Astronomers have found a pair of quasars in the process of merging during the final periods of Cosmic Dawn, around 900 million years after the Big Bang. This is the most distant (and so, earliest) pair of interacting quasars yet found, and it is also the first one that comes from Cosmic Dawn.
Cosmic Dawn is a period that stretches from 50 million to 1 billion years after the Big Bang. Nestled between these dates, there’s the Epoch of Reionization, when the birth of the first stars and galaxies ionized the neutral hydrogen that stretched across the universe.

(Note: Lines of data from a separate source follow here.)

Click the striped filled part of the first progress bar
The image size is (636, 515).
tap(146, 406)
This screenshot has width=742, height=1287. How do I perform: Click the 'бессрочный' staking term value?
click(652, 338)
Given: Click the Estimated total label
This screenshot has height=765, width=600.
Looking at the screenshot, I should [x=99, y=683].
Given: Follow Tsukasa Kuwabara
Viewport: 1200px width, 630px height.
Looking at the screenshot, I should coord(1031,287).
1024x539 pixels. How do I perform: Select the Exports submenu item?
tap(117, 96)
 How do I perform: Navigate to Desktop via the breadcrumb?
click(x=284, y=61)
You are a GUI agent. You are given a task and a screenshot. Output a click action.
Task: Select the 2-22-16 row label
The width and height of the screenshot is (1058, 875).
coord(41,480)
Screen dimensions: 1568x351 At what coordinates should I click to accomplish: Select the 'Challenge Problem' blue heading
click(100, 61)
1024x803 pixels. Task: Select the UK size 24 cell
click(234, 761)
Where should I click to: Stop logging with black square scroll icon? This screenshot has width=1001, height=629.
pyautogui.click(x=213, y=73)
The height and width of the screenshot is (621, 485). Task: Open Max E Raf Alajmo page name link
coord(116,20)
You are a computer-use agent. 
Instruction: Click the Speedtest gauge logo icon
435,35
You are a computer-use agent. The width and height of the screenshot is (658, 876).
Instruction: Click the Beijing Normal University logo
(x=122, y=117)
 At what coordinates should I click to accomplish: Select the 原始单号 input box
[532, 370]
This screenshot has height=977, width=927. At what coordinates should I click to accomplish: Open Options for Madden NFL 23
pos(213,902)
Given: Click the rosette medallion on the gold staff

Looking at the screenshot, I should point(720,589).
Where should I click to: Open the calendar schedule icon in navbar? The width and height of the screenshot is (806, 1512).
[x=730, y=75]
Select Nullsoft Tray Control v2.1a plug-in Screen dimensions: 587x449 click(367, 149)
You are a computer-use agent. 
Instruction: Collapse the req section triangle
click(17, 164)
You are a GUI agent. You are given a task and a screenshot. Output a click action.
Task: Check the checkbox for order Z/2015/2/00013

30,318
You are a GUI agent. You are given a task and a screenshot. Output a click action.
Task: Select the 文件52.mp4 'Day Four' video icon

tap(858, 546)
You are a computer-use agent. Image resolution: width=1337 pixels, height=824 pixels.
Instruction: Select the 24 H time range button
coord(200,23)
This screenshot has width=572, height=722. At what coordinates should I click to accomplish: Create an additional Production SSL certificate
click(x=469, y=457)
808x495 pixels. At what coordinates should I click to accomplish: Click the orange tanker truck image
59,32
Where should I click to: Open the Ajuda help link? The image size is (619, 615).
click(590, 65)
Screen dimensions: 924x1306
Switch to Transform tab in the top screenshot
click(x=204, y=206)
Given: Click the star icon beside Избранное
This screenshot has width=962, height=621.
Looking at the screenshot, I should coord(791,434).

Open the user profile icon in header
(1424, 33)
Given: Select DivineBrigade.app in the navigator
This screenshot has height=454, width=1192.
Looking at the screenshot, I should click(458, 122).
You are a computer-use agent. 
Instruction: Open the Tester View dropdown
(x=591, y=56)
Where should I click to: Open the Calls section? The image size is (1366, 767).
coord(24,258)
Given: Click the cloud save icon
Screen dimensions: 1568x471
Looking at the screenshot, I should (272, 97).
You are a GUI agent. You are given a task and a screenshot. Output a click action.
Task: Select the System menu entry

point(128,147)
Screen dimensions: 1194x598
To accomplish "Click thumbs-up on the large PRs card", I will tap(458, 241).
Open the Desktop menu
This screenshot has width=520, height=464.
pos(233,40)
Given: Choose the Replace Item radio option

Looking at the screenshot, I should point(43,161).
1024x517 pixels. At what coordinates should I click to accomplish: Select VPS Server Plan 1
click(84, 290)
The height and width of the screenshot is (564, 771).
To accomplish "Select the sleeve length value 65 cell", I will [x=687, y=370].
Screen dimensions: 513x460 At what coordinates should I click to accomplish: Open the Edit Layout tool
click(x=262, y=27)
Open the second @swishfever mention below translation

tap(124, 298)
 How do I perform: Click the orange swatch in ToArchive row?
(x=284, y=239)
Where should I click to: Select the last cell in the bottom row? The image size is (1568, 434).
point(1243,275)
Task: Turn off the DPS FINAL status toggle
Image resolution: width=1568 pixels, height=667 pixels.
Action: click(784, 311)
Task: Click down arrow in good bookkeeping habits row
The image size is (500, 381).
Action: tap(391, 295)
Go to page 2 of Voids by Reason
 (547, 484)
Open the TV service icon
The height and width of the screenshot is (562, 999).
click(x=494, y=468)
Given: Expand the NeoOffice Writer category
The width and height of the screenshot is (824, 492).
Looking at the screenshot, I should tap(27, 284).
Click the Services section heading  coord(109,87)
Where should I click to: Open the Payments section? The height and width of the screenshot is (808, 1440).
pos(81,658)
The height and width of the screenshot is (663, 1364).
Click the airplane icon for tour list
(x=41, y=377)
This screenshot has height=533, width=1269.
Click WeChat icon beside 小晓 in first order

This is a truly mysterious epoch, and finding merging quasars – the active state of a supermassive black hole – here is incredible.
“The existence of merging quasars in the Epoch of Reionization has been anticipated for a long time. It has now been confirmed for the first time,” lead author Yoshiki Matsuoka, an astronomer at Ehime University in Japan, said in a statement.
Using the Subaru and the Gemini North telescopes, the team was able to learn quite a bit about this record-breaking pair. Some of the light from the objects comes from significant star formation in the galaxies. The bulk of it is from the active supermassive black holes, both of them roughly 100 million times heavier than the Sun – so over 20 times heavier than Sagittarius A*, the supermassive black hole at the center of our galaxy.
The team found evidence of a bridge of gas stretching between the two quasars, indicating that their interaction is mirrored at the larger scale of their host galaxies. The pair of galaxies is undergoing a major merger as well. All these findings provide insights into wider questions related to this period of the cosmos.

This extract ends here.